Most of these fantasies are really only around one particular decision or event. My mind just can't grasp the whole implications of what that future really would have been like if that decision would have been made differently. And, of course, most of these fantasies revolve around elaborate theories of a particular circumstance whose result I dealing with now and maybe, just maybe, with a different call so many years ago things would be much better today.
I think back to my own coming of age - growing up in a small town in Eastern Oregon where most people knew everyone else and getting away with much was difficult - especially when most people in town knew your parents. I didn't know it then, but so much of my early life was sheltered. It was safe - I could ride my bike all over town (and did). I would even walk a couple of miles after school to stay with our caretaker before my mom and dad got off work. All of this as a 6 year old.
My friends and I would hang out in deserted lots and explore random aspects of our city. Crawling through the framework of a house being built or walking through a field of wheat. The life I had as child allowed for a large safety net without exposure to many of the random evils that chip away at a purist vision of what the world was like.
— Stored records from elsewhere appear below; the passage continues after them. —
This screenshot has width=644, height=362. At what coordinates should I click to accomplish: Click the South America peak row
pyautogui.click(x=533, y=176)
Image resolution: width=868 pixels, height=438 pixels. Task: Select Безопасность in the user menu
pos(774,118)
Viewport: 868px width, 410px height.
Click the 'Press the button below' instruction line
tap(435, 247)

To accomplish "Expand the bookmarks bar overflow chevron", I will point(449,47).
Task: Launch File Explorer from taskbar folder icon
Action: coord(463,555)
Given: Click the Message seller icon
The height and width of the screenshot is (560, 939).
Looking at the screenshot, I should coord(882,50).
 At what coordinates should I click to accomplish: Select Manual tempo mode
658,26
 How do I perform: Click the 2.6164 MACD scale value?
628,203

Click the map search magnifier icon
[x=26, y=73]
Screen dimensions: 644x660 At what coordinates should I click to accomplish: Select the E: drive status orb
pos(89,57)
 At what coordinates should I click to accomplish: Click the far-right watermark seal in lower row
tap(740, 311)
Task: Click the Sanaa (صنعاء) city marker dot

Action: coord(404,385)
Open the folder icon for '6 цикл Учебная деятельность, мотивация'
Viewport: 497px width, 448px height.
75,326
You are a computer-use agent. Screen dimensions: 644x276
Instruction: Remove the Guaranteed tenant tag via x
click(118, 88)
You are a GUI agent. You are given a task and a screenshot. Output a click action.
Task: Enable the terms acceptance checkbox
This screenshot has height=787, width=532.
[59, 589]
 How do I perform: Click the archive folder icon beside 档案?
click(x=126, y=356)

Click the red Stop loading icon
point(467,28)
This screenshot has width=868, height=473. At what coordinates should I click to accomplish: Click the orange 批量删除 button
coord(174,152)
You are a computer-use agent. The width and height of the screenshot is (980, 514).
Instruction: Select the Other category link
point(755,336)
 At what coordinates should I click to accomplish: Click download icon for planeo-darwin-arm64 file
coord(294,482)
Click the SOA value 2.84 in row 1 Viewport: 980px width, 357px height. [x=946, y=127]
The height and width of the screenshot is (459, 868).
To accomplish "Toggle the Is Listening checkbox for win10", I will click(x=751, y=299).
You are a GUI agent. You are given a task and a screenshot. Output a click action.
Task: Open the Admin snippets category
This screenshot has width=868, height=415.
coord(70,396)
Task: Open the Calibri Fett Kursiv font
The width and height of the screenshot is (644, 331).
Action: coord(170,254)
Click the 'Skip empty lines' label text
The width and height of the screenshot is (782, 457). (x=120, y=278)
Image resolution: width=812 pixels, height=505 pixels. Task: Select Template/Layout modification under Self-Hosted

Then as puberty struck and topics in school and life became more complicated - the exposure to the other "possibilities" of a life not yet fulfilled with that first grand vision of what was waiting for you once you "grew up". And the race to drink from that cup became an obsession. The overwhelming desire to experience what was "out there".
Even in a small town, choices could be made at an early age. I remember the first time I took a drink of beer (I hated it!) or smoked a cigarette (hated it too) or really kissed a girl (that, was pretty good - but gawd, I was awful!). I did manage to stay away from drugs although some of my friends didn't. I was a product of a very conservative family and was in constant conflict of what I would "like" to do and what I was "supposed" to do.
As those milestones in my life were ticked off, the preceding feelings of wondering what it would be like once that particular event happened to it actually happening left a pretty big void without much fanfare. Life had moved on and no matter how much I had tried to guess at what I would feel like post accomplishment, I never came close. Usually just left with confused feelings and the fact that it was now gone from my list of things I thought I wanted. It's the aftermath that is the real bear and sometimes are felt for a really long, long time.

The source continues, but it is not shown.